No single source of truth: To find "what is the type at position X?", you must:
- Check if it's a name reference → look in typeMap by name ID
- Check if it's an expression → look in exprTypeMap by position
- Check if it's a tuple projection → look in tupleProjections
- Fall back to inferring from context
Position-based indexing is fragile: exprTypeMap is keyed by global byte offset. This breaks if:
- File order changes
- We want incremental compilation
- We forget to offset positions correctly
LSP code is complex: src/lsp/analysis.ts:236-270 has to check multiple sources with fallbacks.

What Should Exist:

Every AST node should have a unique ID assigned during parsing:

type NodeId = number;

type SExpr = {
  readonly nodeId: NodeId; // Unique across entire compilation
  readonly kind: "SVar";
  readonly name: UnresolvedName;
  readonly span: Span;
};

Type information is stored in one map:

type TypeMap = Map<NodeId, Type>;

Simple. One lookup.

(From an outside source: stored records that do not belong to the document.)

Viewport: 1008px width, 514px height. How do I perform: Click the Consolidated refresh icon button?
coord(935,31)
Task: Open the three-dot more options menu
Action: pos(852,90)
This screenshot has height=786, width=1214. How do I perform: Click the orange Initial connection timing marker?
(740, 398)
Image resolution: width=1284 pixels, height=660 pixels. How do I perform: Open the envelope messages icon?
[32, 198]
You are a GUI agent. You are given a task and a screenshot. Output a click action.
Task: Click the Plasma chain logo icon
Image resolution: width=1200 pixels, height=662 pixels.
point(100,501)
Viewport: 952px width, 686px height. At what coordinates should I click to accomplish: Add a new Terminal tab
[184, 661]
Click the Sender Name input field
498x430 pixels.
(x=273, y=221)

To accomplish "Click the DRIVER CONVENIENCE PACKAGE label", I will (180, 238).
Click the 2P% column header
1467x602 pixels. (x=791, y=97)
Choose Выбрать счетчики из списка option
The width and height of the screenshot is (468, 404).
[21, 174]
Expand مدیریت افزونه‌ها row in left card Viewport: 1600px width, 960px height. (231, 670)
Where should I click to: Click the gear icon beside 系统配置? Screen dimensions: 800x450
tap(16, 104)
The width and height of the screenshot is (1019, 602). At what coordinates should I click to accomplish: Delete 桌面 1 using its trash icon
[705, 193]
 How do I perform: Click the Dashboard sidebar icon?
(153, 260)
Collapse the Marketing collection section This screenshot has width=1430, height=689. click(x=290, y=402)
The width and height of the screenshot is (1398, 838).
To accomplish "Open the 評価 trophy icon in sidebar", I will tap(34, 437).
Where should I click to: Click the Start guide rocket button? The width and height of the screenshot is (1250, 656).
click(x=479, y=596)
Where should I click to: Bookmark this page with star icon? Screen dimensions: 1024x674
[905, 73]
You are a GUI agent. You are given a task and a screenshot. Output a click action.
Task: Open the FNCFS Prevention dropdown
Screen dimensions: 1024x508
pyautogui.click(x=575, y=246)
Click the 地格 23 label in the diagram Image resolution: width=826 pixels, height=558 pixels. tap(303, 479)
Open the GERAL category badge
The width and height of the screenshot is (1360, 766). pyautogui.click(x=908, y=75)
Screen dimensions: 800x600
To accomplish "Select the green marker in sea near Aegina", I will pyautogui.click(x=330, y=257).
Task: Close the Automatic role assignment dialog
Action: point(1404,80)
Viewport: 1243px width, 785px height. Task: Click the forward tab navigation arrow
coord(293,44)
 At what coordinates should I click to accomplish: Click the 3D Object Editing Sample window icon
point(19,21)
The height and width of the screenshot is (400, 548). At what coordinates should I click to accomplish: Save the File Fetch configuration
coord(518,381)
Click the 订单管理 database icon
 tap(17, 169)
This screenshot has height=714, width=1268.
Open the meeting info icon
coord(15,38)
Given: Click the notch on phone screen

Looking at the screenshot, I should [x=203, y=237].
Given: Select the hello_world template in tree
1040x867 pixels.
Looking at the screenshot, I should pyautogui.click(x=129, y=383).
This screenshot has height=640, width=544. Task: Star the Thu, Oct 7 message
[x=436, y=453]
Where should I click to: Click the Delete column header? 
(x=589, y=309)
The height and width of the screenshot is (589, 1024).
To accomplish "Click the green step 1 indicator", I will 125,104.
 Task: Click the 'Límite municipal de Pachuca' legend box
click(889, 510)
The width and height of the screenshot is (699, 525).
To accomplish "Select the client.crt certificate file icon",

No fallbacks.

5. LSP Symbol Table Bolt-On Design (High)

Current State:

The resolver optionally builds a symbol table:

// src/resolve.ts
export const resolveProgram = (
  program: CProgram,
  env: Env = new Map(),
  constructorTypes: ConstructorTypes = new Set(),
  knownTypeNames: Set<string> = new Set(),
  fileRegistry?: FileRegistry,  // Optional! Only for LSP
): ResolveResult => {
  // ...
  // Symbol table only built if fileRegistry provided
  const symbolTable = fileRegistry ? createSymbolTableBuilder() : null;

Why This Is Wrong:

Two code paths: The resolver behaves differently with/without LSP mode. This means bugs might only appear in one mode.
Symbol information is duplicated: The resolver tracks bindings in Env, then separately in SymbolTable. They can get out of sync.
Type enrichment is a hack: After type checking, we call enrichWithTypes() to add type info to the symbol table. This is a post-hoc patch, not integrated design.

What Should Exist:

The resolver ALWAYS builds a symbol table. For CLI compilation, we just don't use it. The cost is negligible (it's just storing information we already compute), and it guarantees consistency.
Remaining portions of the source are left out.